The galley is a chef's dream, sharp knives, great appliances, microwave, toaster, anything you would ever want!!! Nina prepared some incredible meals, even surprised us with chili-cheese pancakes, to die for!!!

The dinghy launch and recovery system is very well thought out, as are many features aboard these yachts. After a bit of practice, we were launching and recovering the dink as a team with not a word spoken.

The helm is very responsive and also gives you feedback like no other cat, more like a mono, you can feel exactly when your sails are over trimmed and also when they load up allowing you to feather to weather very efficiently. We saw pointing angles as close as 30 degrees with over 8 kt. boat speeds with moderate chop, incredible!!

The electric winch for the dinghy launch system that is also the primary port winch that raises the main is fantastic.

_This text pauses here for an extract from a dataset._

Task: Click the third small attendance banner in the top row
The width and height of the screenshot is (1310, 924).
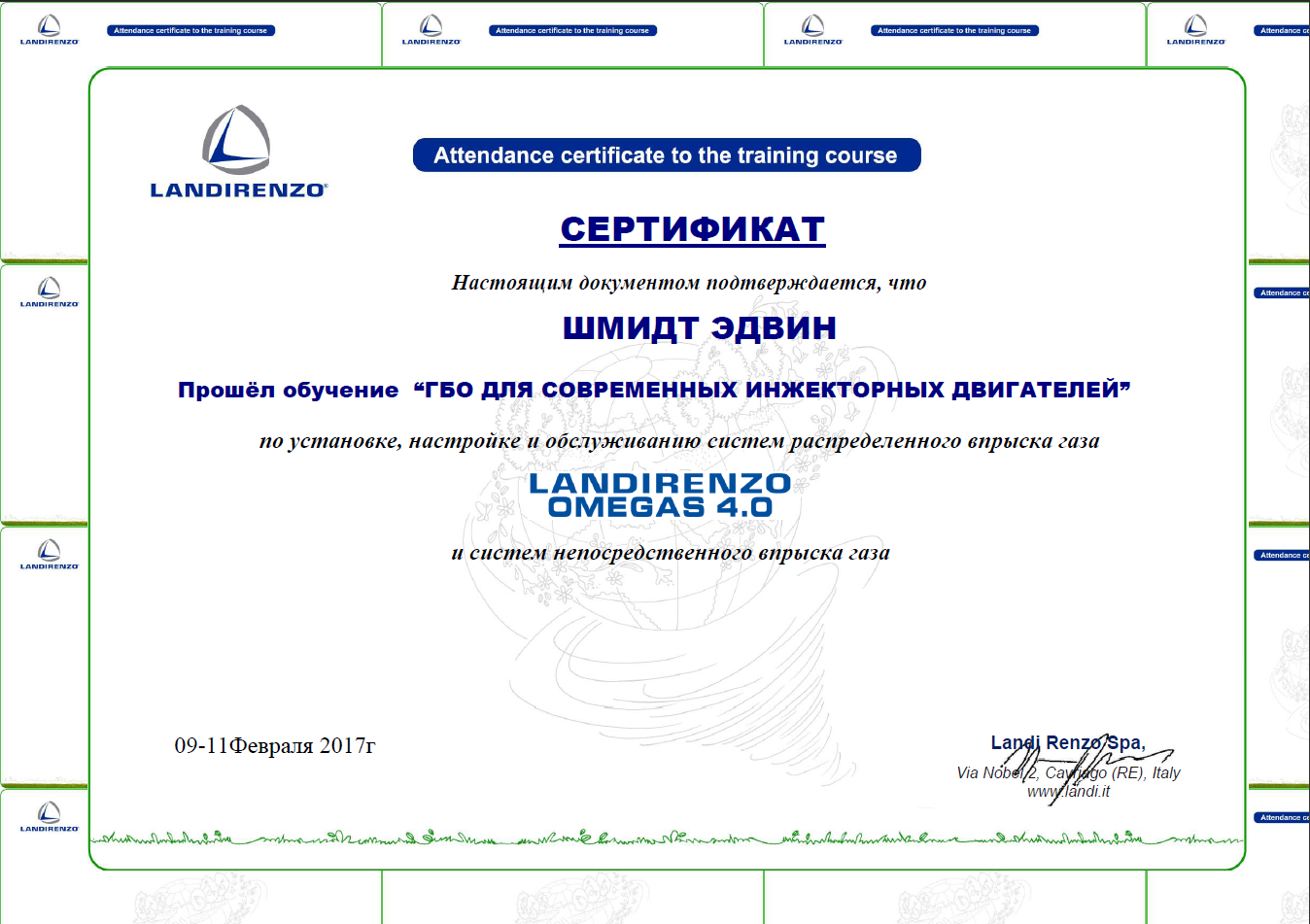Action: (954, 31)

Raise the main be keeping her head to wind, load the self tailing winch and push the button, about as effortless as you can get.

The sailing performance off the wind was also fantastic, we had George's spinnaker aboard but only flew it once. 
We saw great speeds at even DDW wing and wing sailing and wow, get her on a reach, she screams!!

We absolutely smoked a Pro Skipper aboard a Festiva Lagoon 440 that was taunting us to race to Anegada while docked at Leverick, more on that later.

The Voyage 440 Plus has been voted best yet by every member of our crew!!!

The de-brief was uneventful and very quick, as Kemo was the only one on duty and he had some other groups to attend to.

I found Voyage the best choice yet in my experience and have already booked her sistership for June '09!


----------



## SelkirkGrace (Aug 25, 2008)

*Time to try the Leopard 46*

We had a great time on the Lagoons also. Very nice boats. My kids call the 440, "the sailboat with a hot tub!" We were sailing in the Caribbean and going to weather. Picked up a large wave crest and filled the pit behind the tramp with warm water... hence "the hot tub." What a design feature!??

We started sailing the 4600 at Moorings. What can I say, we loved it and bought one!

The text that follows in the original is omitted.